See section [General remarks](#general-remarks) above.
#### 2. Use the RStudio IDE and execute the following:
1. Navigate to _Project: (None)_ (topright in RStudio IDE) and click on _New Project_
![](figures/proj_1.png)
2. Select: Create Project in _Existing Directory_
![](figures/proj_2.png)
3. Navigate to your project directory to set this as project working directory
![](figures/proj_3.png)
### Clean-up empty directories
There might be some folders in your project directory tree which you did
not use while working on your project.
In order to keep our folder structure as tidy as possible, we'd advice you to
remove all empty folders after finishing your analysis.
You can use the *cleanup_project.cmd* to execute this task:
1. Copy the *cleanup_project.cmd* into the root directory of your project
(e.g. "P:/03_marketdata/CZE/superproject_CZE_2019").
2. Execute the file by left double-click.
3. Follow the user prompts to remove all empty directories (incl. subdirectories)
+ Delete *cmd* from the root directory (either automatically or manually)
Here's an examples for removing all empty directories:
![](figures/cleanup_project.png)
## Further Notes
### Spinning R files
If you want to spin R files (--> Markdown --> html) within a project, you should set the _R Markdown Option_ as follows:
* Evaluate chunks in directory: _Project_
![](figures/RMarkdown_settings_RStudio.png)
### Windows Context Menu
> NOTE: Make changes to the Windows *registry* with caution.

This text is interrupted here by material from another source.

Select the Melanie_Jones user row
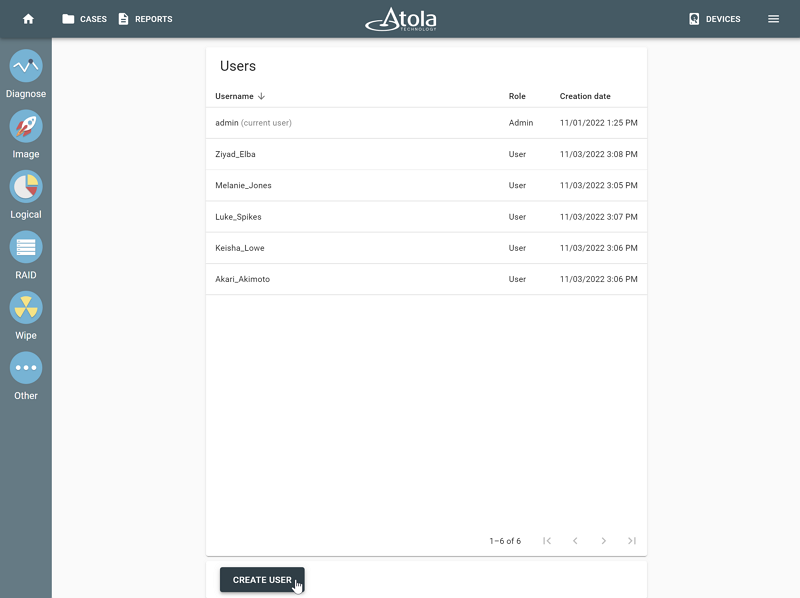This screenshot has height=598, width=800. (427, 185)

Edits may harm the
behavior of your computer.
If you're tired of copying the batch files over and over again to the target
directories, you can add them to the _Right Click Menu_ of your file explorer.

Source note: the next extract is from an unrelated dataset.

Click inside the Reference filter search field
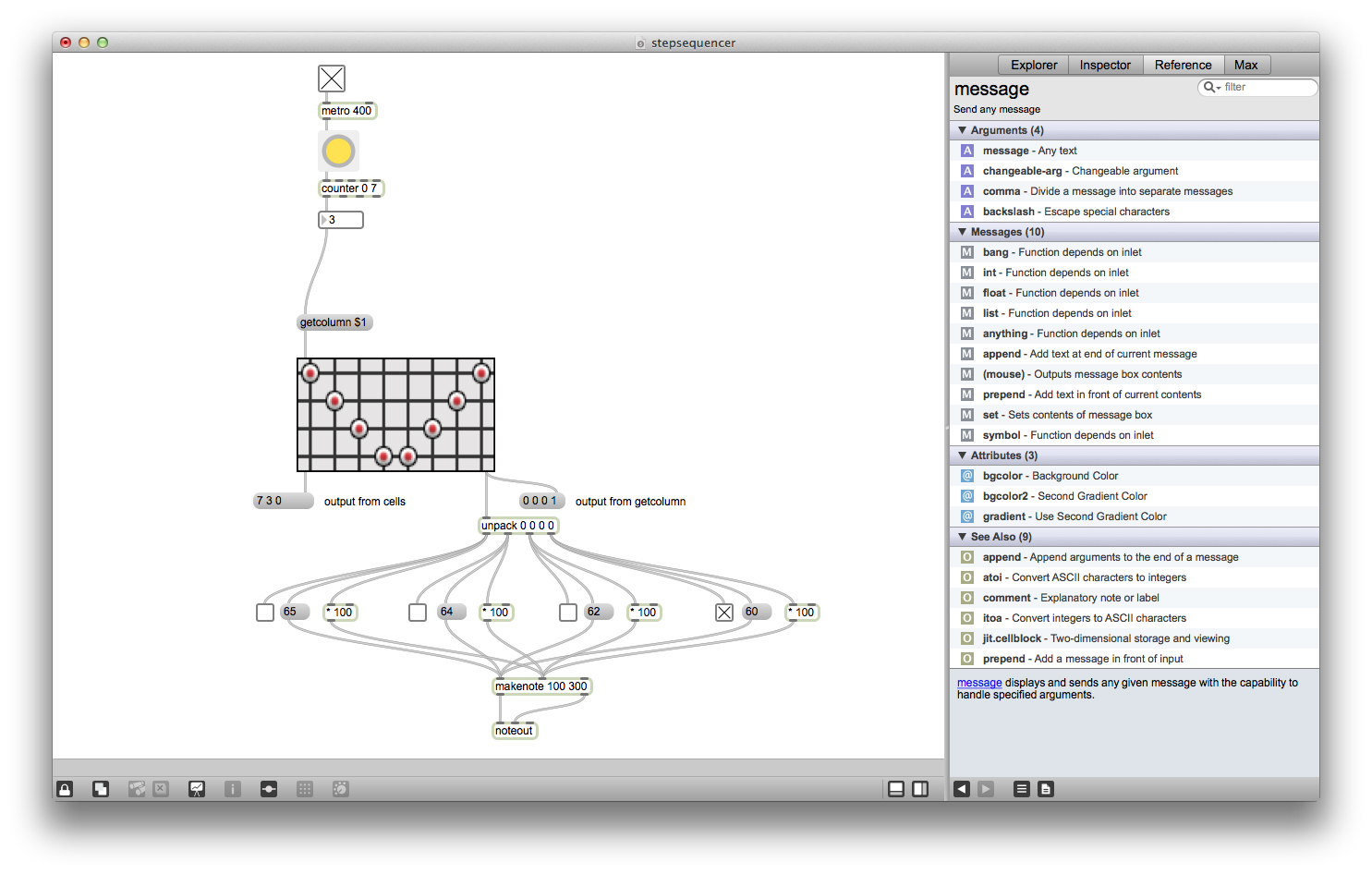The image size is (1372, 874). [1261, 87]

Therefore, you need to tweak the *registry*. Simply add two new keys for the
batch files into the following root in your registry.
```
Computer\HKEY_CLASSES_ROOT\Directory\Background\shell
```
You can add them either manually by opening the *Registry Editor* or by
executing the provided *.reg* files (in the "reg" directory) - make sure that
the links are pointing to the right location where your batch files sit!
Check if the keys were correctly set in your registry:
1. Lauch __regedit.exe__ from the Start menu
![](figures/regedit.png)
2. Navigate to the __HKEY_CLASSES_ROOT\Directory\Background\shell__ key
and check if there are the two newly created keys *create_project* and
*cleanup_project*.
![](figures/registry_directory_background.png)
3. You can evaluate the given value for your key (Default)
string by double-clicking *(Default)* and see what's in the *Value data* field.
![](figures/registry_command_value.png)
Now you can easily open the batch scripts at any location. Just upen the
Right Click Context Menu (by right clicking in the background -
*not on a file or directory*) and select the task you want to run.
It gets executed in the current directory.
![](figures/right_click_menu.png)